2. Materials and Methods

2.1. Field Sampling of Bombus Species

A total of 771 native bumblebees of 22 major species which are abundant in China were collected while foraging on flowers between July and October 2020 from 20 locations (Figure 1; more details of the sampling effects can be found in the Supplementary Table S1). It is important to note that we did not specifically characterize whether individual bumblebees were from the same or different colonies. Colony associations were not assessed as part of the field sampling protocol. This approach allowed us to investigate individual-level pathogen dynamics within the context of the broader bumblebee populations. All the bumblebee individuals were preserved in liquid nitrogen before being transferred to a −80 °C freezer in the lab and then confirmed the species by morphological identification using a published key [37]. All the specimens were deposited in the collection of the Institute of Apiculture Research, Chinese Academy of Agricultural Sciences, Beijing, China.

2.2. Pathogen Detection

We used PCR to detect the presence and prevalence of 13 known bumblebee pathogens in our Chinese bumblebee collection: acute bee paralysis virus, black queen cell virus, deformed wing virus, chronic bee paralysis virus, Israeli acute paralysis virus, Sacbrood virus, Apicystis bombi, Crithidia bombi, Locustacarus buchner, Crithidia expoeki, Nosema bombi, Nosema apis, and Nosema ceranae.
For each bumblebee, the abdomen was designated for total RNA/DNA extraction utilizing a specific RNA/DNA isolation kit (Huayueyang, Beijing, China) as per the instructions provided by the manufacturer. Once extracted, the RNA and DNA samples were immediately frozen and stored at −80 °C. Diagnostic PCRs were then executed for both the control group and the sampled bumblebees using specialized primers listed in the Supplementary Material (Table S2). The extracted total RNA was converted into cDNA using the PrimeScript™ RT reagent Kit with gDNA Eraser (Takara, Shiga, Japan), following the guidelines supplied by the producer. PCR assays were conducted in 10 μL reaction volumes, which included 1 μL of DNA or cDNA, 5 μL of 2× Taq Plus PCR Master Mix (Tiangen, Beijing, China), 0.2 μL of each specific primer at a 10 μM concentration, and 3.6 μL of ddH2O. All PCR procedures included negative controls. The PCR cycles commenced with an initial 5 min phase at 95 °C, succeeded by 35 cycles at 95 °C for 30 s for denaturation, annealing at temperatures ranging from 46 to 60 °C for 30 s depending on the primer (refer to Table S2), extension at 72 °C for 45 s, and a final elongation step lasting 10 min at 72 °C.
To validate the PCR results, we employed 2% agarose gel electrophoresis to visualize the produced PCR products and ensure they matched the expected fragment sizes. Positive PCR products were subsequently submitted for sequencing at the SinoGenoMax Company in Beijing, China. For each PCR product, sequencing was conducted in both forward and reverse directions. After obtaining the sequence pairs for each individual, we performed sequence trimming, alignment, and consensus sequence generation using BioEdit 7.0.0. To confirm the identity of the sequences, we conducted searches for each consensus sequence against the National Center for Biotechnology Information (NCBI) nucleotide database.

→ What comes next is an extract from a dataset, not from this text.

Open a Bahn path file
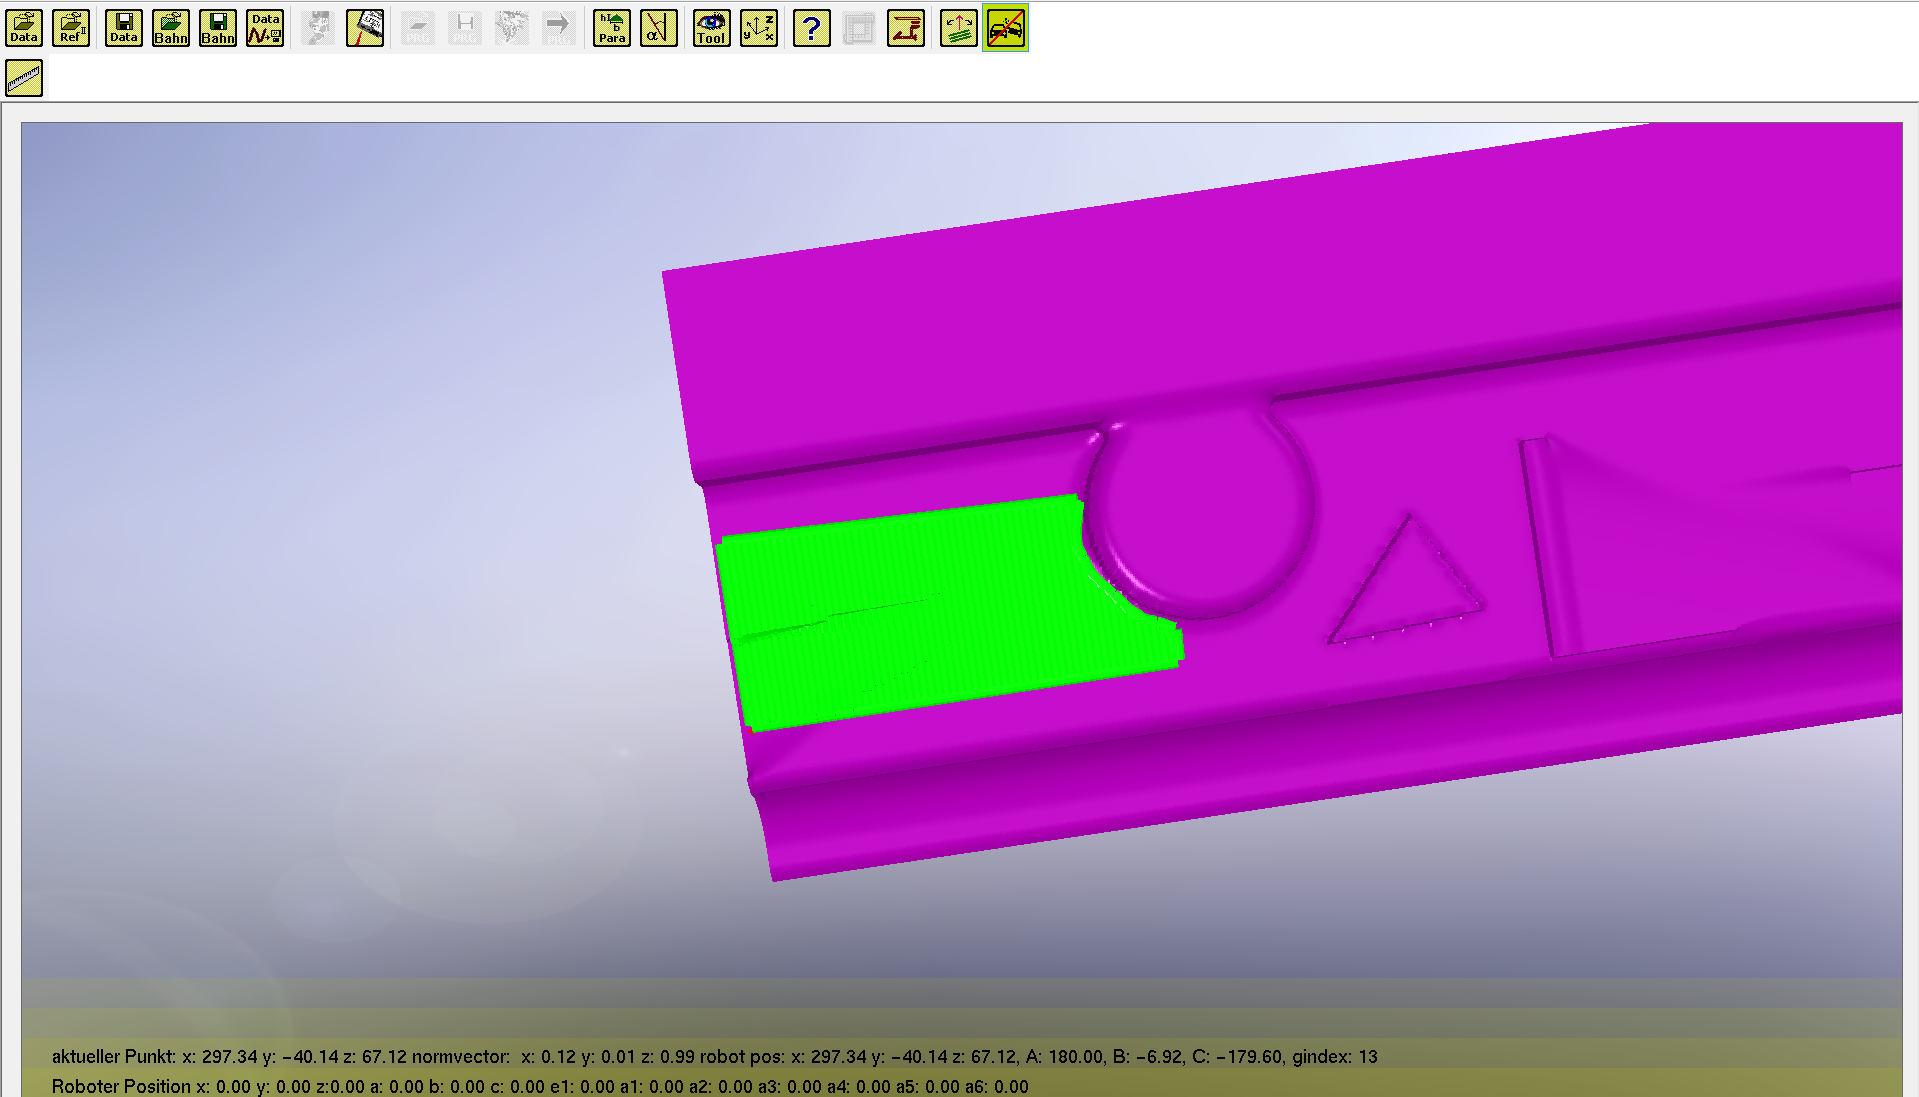1919x1097 pixels. point(171,28)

2.3. Hierarchical Modeling of Species Communities (HMSC) Framework

Although most research studies on bumblebee pathogens have focused on recording and documenting the presence and prevalence of pathogens [1], the use of joint species distribution models with community-scale species co-occurrence data and their responses to environmental variables can be a powerful tool to detect pathogen–pathogen associations and provide new insights into the determinants of the composition and assembly of pathogen communities [38,39]. Here, we applied a joint species distribution modeling framework, Hierarchical Modeling of Species Communities (HMSC) [36], which is a sophisticated multivariate Bayesian hierarchical generalized linear mixed model. The strength of the HMSC model is that it allows us to incorporate species occurrences, environmental covariates, species traits, and phylogenetic relationships from a multi-hierarchical study design with community assembly processes to examine the factors that govern the assembly of pathogen communities from the individual level to the population and community levels [40]. We used this approach to characterize the determinants of pathogen community structure as well as the pathogen–pathogen associations within Chinese bumblebees.
The response data matrix (Y matrix) comprises the presence/absence of 7 pathogens detected in 771 host individuals from 22 bumblebee species. We excluded Israeli acute paralysis virus and Crithidia expoeki, which were only detected once each in our study. We included the altitude of the sampling locality, annual mean temperature, and annual precipitation as fixed effects (X matrix). Additionally, we accounted for spatial variation at the community level by including a random effect with the GPS coordinates of the study sites (19 levels). We also considered the host characteristics by including the species of the host bumblebees, which added another community-level random effect with 22 levels. To investigate the pathogen–pathogen associations among bumblebees, we further introduced a community-level random effect for the individual hosts (771 levels). It is worth noticing that we only used broad-scale climate factors, such as annual temperature and precipitation, to infer the potential implication due to the lack of fine-scale climate data that align closely with bumblebee life cycles. Future research incorporating high-resolution weather data would undoubtedly yield insights that are currently obscured by the limitations of broader climatic measures.
We employed the HMSC (Hierarchical Modeling of Species Communities) model using the R-package Hmsc version 3.0 [40]. The model’s posterior distribution was estimated through four Markov Chain Monte Carlo (MCMC) chains, each running for 150,000 iterations, with the initial 50,000 iterations discarded as burn-in. To manage the data effectively, we thinned each chain by intervals of 100, resulting in 1000 representative posterior samples per chain and a cumulative total of 4000 samples. We assessed the model’s accuracy and convergence by analyzing species-specific Area Under the Curve (AUC) and Tjur’s Coefficient of Determination (R2) values. For model validation, we conducted a 5-fold cross-validation, dividing the complete set of 771 sampling communities into five subsets of equal size at random. A more comprehensive explanation of the HMSC model’s fitting process is available in the work by Tikhonov et al. (2020).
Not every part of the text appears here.